◆ Stated problem
Write out the lines below word for word, starting at the line containing "The height and width of the screenshot is (868, 1389)." and ending at the line containing "coord(329,885)", with both of those lines included.

◆ Supplied material
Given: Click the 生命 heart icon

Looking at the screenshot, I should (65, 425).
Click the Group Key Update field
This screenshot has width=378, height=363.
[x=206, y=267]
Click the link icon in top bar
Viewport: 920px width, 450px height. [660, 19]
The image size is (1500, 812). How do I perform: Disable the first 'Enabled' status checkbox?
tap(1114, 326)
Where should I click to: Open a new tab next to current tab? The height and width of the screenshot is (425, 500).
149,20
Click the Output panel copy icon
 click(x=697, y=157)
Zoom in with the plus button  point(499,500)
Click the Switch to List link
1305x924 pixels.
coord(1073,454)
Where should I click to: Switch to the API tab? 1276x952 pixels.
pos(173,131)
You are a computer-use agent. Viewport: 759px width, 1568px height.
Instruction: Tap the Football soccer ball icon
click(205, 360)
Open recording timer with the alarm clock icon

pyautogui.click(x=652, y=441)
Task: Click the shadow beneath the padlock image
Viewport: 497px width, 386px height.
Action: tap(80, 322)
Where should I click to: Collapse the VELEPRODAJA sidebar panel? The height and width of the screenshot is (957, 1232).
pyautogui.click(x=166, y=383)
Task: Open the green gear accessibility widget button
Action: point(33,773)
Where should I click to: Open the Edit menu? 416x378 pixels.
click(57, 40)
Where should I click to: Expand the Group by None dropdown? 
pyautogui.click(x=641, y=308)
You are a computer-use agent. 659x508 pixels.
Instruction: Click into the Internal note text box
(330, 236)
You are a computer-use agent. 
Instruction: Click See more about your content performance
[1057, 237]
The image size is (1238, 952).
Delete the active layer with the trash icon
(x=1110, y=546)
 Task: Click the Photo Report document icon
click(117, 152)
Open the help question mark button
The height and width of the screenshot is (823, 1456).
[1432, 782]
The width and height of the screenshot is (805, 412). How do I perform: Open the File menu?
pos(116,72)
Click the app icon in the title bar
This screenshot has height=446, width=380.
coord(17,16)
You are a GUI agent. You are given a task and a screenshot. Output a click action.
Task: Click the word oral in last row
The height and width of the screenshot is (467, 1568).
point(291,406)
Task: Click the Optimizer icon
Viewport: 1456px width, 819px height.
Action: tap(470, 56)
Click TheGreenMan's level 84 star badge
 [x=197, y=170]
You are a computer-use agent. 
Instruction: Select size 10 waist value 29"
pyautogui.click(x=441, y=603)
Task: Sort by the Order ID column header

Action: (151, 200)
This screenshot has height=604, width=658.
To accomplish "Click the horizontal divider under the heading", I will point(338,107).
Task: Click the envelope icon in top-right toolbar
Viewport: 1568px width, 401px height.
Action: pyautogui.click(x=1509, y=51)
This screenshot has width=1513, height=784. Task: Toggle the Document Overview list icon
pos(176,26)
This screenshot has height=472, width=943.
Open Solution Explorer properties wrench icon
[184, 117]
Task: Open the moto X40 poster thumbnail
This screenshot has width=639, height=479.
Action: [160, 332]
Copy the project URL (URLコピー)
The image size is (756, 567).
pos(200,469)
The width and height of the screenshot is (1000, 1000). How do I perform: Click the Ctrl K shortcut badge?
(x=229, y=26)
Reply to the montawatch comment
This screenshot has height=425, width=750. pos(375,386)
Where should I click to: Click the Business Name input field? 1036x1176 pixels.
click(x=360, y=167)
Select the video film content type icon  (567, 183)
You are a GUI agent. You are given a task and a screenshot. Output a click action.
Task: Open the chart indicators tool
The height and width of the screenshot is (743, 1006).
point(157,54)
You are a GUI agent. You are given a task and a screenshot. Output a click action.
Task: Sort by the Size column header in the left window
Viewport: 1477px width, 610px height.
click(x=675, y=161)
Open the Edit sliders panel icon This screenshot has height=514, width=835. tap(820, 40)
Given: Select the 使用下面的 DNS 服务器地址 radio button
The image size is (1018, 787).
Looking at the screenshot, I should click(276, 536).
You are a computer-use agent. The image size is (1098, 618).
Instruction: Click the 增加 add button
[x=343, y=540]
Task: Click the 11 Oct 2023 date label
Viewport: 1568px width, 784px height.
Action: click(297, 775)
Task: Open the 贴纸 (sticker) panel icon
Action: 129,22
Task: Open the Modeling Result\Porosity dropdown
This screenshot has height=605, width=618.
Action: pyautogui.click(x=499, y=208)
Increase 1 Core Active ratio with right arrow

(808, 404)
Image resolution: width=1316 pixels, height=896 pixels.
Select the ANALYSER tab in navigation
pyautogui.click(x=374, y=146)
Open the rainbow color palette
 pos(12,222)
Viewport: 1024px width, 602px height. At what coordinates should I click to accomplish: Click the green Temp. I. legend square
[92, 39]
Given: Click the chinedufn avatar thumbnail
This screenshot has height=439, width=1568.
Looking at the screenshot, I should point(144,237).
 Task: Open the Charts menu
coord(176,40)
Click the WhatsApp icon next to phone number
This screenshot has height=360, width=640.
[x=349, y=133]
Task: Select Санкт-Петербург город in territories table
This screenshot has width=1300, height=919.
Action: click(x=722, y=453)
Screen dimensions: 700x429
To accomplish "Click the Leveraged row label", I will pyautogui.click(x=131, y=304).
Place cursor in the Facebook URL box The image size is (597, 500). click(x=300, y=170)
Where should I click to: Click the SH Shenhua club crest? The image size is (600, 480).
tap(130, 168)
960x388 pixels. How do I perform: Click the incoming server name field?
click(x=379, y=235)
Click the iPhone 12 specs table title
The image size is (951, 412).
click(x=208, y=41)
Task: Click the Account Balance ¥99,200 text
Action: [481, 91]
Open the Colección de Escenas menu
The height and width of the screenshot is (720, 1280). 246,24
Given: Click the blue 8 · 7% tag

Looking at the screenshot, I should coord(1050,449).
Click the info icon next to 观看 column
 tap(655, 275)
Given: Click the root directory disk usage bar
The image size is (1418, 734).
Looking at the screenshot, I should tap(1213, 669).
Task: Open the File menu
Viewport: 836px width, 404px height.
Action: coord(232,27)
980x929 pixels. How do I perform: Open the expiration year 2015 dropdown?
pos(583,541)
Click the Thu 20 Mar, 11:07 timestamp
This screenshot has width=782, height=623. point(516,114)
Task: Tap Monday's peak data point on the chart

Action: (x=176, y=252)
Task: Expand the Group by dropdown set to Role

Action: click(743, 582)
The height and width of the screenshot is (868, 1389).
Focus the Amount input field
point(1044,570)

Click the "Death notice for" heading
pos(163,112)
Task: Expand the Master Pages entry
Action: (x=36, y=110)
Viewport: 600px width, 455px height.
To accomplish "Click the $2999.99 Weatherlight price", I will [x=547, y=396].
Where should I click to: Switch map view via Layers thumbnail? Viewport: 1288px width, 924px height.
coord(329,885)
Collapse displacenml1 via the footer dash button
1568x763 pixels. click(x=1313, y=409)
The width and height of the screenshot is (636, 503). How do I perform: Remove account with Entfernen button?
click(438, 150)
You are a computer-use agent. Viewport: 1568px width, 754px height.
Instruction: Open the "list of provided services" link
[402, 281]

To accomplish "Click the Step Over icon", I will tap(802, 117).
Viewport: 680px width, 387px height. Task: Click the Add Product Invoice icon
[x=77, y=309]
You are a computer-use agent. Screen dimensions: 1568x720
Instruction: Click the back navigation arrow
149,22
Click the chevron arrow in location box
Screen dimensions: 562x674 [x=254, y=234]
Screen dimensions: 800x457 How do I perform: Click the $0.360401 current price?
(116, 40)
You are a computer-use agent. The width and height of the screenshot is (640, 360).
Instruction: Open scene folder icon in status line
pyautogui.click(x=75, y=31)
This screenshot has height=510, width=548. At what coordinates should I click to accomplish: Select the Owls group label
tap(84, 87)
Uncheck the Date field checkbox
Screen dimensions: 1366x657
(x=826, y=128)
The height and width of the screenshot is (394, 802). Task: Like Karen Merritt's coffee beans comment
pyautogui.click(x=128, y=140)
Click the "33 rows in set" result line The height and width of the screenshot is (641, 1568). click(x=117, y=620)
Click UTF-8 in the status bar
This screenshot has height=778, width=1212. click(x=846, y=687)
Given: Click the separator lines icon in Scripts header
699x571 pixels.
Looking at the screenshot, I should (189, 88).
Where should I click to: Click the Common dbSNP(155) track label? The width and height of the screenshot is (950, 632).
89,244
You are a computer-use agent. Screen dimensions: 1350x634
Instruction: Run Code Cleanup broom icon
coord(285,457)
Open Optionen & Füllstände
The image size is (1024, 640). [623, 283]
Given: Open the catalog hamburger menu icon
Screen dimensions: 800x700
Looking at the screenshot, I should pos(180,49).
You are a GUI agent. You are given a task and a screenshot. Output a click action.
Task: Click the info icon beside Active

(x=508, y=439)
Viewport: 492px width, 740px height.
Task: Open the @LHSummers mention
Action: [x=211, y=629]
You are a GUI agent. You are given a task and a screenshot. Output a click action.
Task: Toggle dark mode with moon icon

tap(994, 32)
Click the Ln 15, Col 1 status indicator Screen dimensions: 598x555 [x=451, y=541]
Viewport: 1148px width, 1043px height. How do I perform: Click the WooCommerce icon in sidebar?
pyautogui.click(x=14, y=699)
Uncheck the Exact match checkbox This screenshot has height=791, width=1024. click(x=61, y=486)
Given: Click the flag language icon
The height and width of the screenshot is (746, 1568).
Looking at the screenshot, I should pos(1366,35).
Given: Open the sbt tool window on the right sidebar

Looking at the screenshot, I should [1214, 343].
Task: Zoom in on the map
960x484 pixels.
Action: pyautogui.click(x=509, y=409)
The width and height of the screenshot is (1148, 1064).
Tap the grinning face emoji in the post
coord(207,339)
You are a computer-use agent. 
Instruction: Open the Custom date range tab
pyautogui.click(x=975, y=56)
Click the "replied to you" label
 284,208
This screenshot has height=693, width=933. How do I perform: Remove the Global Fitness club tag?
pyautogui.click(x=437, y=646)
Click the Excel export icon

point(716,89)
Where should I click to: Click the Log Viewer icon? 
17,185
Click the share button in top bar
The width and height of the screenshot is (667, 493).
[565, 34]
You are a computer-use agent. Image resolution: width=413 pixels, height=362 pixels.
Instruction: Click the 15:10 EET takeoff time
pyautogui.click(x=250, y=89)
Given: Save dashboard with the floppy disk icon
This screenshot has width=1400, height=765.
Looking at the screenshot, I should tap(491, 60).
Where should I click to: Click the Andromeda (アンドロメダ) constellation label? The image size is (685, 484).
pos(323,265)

◆ The reply
The height and width of the screenshot is (868, 1389).
Focus the Amount input field
point(1044,570)

Click the "Death notice for" heading
pos(163,112)
Task: Expand the Master Pages entry
Action: (x=36, y=110)
Viewport: 600px width, 455px height.
To accomplish "Click the $2999.99 Weatherlight price", I will [x=547, y=396].
Where should I click to: Switch map view via Layers thumbnail? Viewport: 1288px width, 924px height.
coord(329,885)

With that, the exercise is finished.